--- START Selected text ---
In [None]:
%load_ext autoreload
%autoreload 2

In [None]:
import matplotlib.pyplot as plt
import numpy as np
import pandas as pd
import scipy
import seaborn as sns

from models import models, utils

In [None]:
path = "../data/AllEurasia_NOWinput_Feb24_U3O4_siteinfo.csv"

dataframe = pd.read_csv(path, index_col=0)

dataframe.head()

In [None]:
# dataframe = dataframe.drop(columns=['LIDNUM']).set_index('NAME')

## 1. Test with Matrix Factorization

In [None]:
dim_hid = 10
output_prob = True
include_tnr = True

In [None]:
out = models.get_recommend_list_mf(dataframe, output_prob=output_prob, num_epochs=120, lr=4e-3, dim_hid=dim_hid)
out.head()

#### NOTE

If `output_prob` is False, we dont calculate `True Negative Rate` no matter we set flag `include_tnr` as True

In [None]:
models.get_metrics_mf(dataframe, output_prob=output_prob, dim_hid=dim_hid)

### Calculate True Negative Rate (TNR)
#### WARNING

This is only used if the flag `output_prob` = True and `include_tnr` is True

#### NOTE:
Note that, in calculating TNR, we only concern about the `true_negative_rate` in the output of the below cell. It is because the model was not trained with dataframe `df_tnr`, so testing `expected_percentile_rank` and `true_positive_rate` on this dataframe is not proper.

To calculate TNR, we need a separated dataframe

In [None]:
if output_prob is True and include_tnr is True:
    path_tnr = "../data/AllSites_truenegatives_Feb24.csv"

    df_tnr_raw = pd.read_csv(path_tnr)

    df_tnr = df_tnr_raw\
        .rename(columns={'Unnamed: 0': 'loc_name'})\
        .set_index('loc_name')\
        .map(lambda x: 1 - x)   # Convert non-occurence from 1 to 0 to match with the code in function calc_tnr()

    df_tnr_mf = utils.create_test_tnr(df_tnr)

    models.get_metrics_mf(df_tnr_mf, output_prob=output_prob, dim_hid=dim_hid, include_tnr=include_tnr)

## 2. Test with KNN

In [None]:
out = models.get_recommend_list_knn(dataframe, output_prob=output_prob)

out.head()

In [None]:
models.get_metrics_knn(dataframe, output_prob=output_prob)

### Calculate True Negative Rate (TNR)
#### WARNING:
This is only used if the flag `output_prob` = True and `include_tnr` = True

#### NOTE:
Note that, in calculating TNR, we only concern about the `true_negative_rate` in the output of the below cell. It is because the model was not trained with dataframe `df_tnr`, so testing `expected_percentile_rank` and `true_positive_rate` on this dataframe is not proper.
--- END Selected text ---
--- START Stored data ---
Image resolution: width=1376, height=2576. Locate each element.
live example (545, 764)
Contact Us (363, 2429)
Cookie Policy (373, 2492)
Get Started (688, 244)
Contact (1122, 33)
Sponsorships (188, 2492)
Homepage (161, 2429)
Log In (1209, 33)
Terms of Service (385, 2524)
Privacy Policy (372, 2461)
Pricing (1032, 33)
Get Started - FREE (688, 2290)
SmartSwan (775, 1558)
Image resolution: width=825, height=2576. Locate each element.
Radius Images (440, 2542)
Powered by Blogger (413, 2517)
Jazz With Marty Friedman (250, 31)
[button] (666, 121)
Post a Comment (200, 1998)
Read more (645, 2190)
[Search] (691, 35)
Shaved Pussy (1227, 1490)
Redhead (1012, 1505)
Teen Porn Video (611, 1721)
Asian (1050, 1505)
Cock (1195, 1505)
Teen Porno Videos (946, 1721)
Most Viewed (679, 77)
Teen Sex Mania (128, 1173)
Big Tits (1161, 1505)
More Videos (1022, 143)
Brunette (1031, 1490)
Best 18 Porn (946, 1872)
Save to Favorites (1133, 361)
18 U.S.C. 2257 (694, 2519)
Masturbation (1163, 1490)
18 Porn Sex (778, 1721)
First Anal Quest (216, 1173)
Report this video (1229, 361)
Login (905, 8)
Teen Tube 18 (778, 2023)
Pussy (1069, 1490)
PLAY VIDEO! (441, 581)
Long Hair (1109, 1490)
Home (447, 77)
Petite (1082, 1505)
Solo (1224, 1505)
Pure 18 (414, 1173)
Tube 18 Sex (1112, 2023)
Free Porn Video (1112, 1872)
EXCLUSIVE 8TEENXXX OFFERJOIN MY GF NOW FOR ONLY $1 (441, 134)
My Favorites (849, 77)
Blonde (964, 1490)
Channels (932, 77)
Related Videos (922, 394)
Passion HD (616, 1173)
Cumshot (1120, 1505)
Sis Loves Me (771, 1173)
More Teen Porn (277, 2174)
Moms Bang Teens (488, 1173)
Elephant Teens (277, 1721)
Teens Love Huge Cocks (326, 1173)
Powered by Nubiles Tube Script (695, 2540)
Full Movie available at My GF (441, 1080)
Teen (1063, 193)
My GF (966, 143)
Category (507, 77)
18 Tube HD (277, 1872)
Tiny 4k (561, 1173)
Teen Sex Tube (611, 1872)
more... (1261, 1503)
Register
--- END Stored data ---
Exercise task 1 =
Translate into Spanish this sentence from the notebook above: "To calculate TNR, we need a separated dataframe".
Exercise task 2 =
Decide whether each statement below agrees with the notebook above. Answer yes or no for each one, and quote the words from the notebook that settle it.
(a) The matrix factorization recommendation list is computed with 120 training epochs.
(b) The hidden dimension is set to 20.
(c) The true-negative data are read from a file named AllSites_truenegatives_Feb24.csv.
Exercise task 3 =
In the notebook above, what learning rate is passed when the matrix factorization recommendation list is produced?

Task answer 1 =
Para calcular la TNR, necesitamos un dataframe separado.

Task answer 2 =
(a) Yes: "num_epochs=120"
(b) No: "dim_hid = 10"
(c) Yes: "path_tnr = "../data/AllSites_truenegatives_Feb24.csv""

Task answer 3 =
4e-3